Records shown: Begin
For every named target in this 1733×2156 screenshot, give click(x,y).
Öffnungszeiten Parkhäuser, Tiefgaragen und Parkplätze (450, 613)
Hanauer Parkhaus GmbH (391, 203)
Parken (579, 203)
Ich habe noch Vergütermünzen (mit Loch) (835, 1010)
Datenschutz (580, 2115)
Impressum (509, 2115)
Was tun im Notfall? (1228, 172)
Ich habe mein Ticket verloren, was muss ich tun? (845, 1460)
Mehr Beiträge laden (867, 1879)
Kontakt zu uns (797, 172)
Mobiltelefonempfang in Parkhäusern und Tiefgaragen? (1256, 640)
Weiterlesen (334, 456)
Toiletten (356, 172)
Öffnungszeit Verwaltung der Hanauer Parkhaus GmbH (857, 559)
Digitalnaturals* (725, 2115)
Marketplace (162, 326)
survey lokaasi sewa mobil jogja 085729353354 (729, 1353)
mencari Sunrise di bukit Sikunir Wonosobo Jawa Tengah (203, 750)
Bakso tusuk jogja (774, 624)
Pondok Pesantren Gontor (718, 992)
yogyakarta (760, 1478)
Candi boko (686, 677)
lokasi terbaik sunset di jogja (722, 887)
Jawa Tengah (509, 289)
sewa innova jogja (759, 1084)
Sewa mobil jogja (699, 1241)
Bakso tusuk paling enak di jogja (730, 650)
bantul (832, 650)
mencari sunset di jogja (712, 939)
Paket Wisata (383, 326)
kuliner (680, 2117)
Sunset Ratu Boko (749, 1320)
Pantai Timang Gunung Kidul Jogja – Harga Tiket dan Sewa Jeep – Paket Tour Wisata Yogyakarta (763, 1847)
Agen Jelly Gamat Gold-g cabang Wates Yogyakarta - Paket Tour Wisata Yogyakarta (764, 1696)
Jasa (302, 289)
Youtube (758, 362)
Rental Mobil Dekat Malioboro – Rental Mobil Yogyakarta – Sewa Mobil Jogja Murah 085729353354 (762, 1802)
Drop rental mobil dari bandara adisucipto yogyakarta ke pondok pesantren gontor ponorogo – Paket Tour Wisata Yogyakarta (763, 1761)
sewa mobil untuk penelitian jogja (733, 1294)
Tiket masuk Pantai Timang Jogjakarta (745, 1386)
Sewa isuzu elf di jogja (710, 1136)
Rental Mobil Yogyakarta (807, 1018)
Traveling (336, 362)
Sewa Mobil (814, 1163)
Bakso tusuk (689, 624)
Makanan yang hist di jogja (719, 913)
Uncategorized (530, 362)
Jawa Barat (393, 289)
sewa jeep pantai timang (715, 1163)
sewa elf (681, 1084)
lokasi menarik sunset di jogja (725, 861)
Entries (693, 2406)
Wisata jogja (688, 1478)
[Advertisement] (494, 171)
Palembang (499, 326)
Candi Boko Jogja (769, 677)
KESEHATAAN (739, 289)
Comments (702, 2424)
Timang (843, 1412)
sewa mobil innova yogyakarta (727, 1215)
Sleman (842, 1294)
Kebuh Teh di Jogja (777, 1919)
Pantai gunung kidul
Records shown: End
Copy out the lines of the records above in which the string "Parkhaus" appears.

Answer area:
Hanauer Parkhaus GmbH (391, 203)
Öffnungszeit Verwaltung der Hanauer Parkhaus GmbH (857, 559)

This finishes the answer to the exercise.